**What is needed**.
Below are the records; copy every line in them that holds the string "Task".

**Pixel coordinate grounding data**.

************

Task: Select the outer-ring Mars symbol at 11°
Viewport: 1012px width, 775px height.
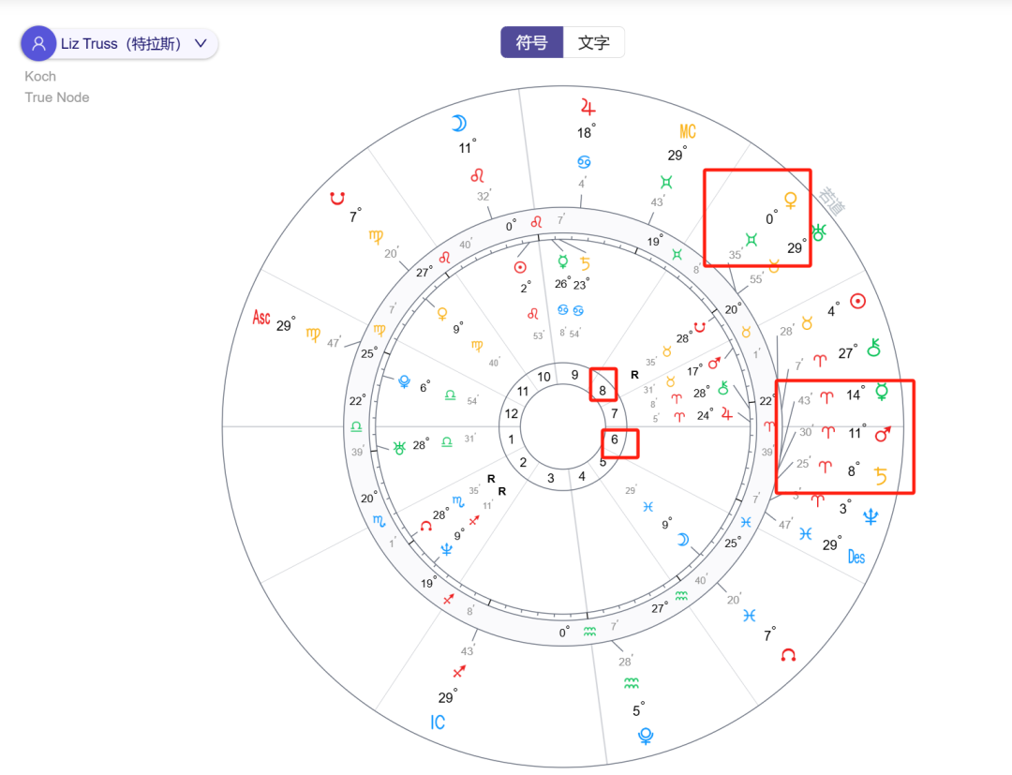Action: pyautogui.click(x=881, y=433)
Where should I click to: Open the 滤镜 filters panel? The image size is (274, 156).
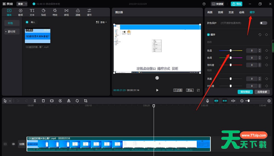pos(78,12)
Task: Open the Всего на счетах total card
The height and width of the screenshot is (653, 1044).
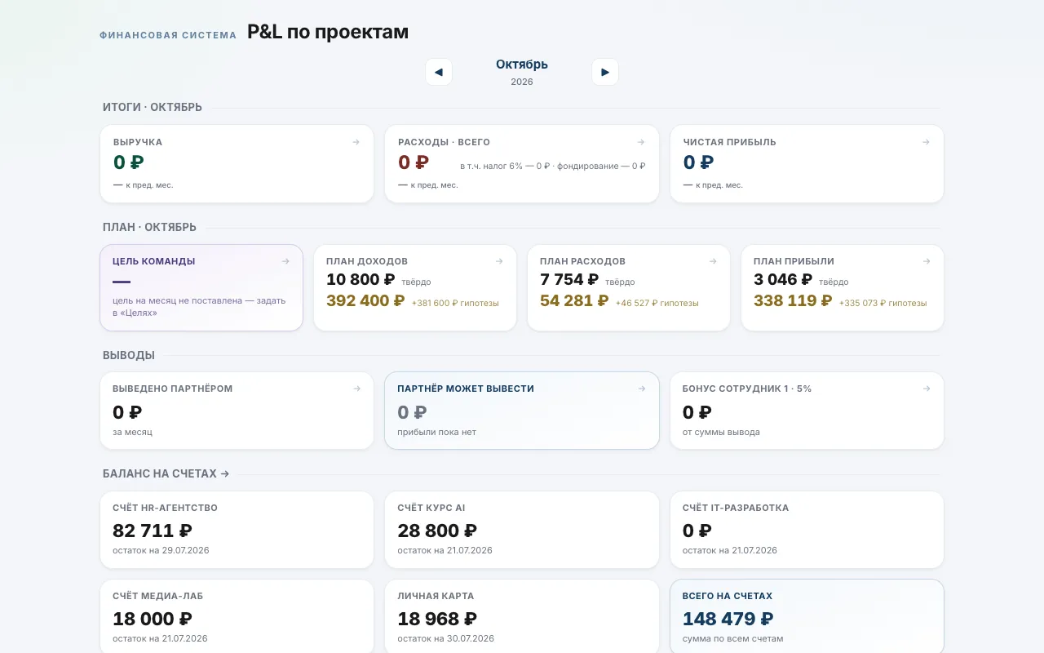Action: [x=807, y=616]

************

**Answer section**.
Task: Select the outer-ring Mars symbol at 11°
Task: Open the Всего на счетах total card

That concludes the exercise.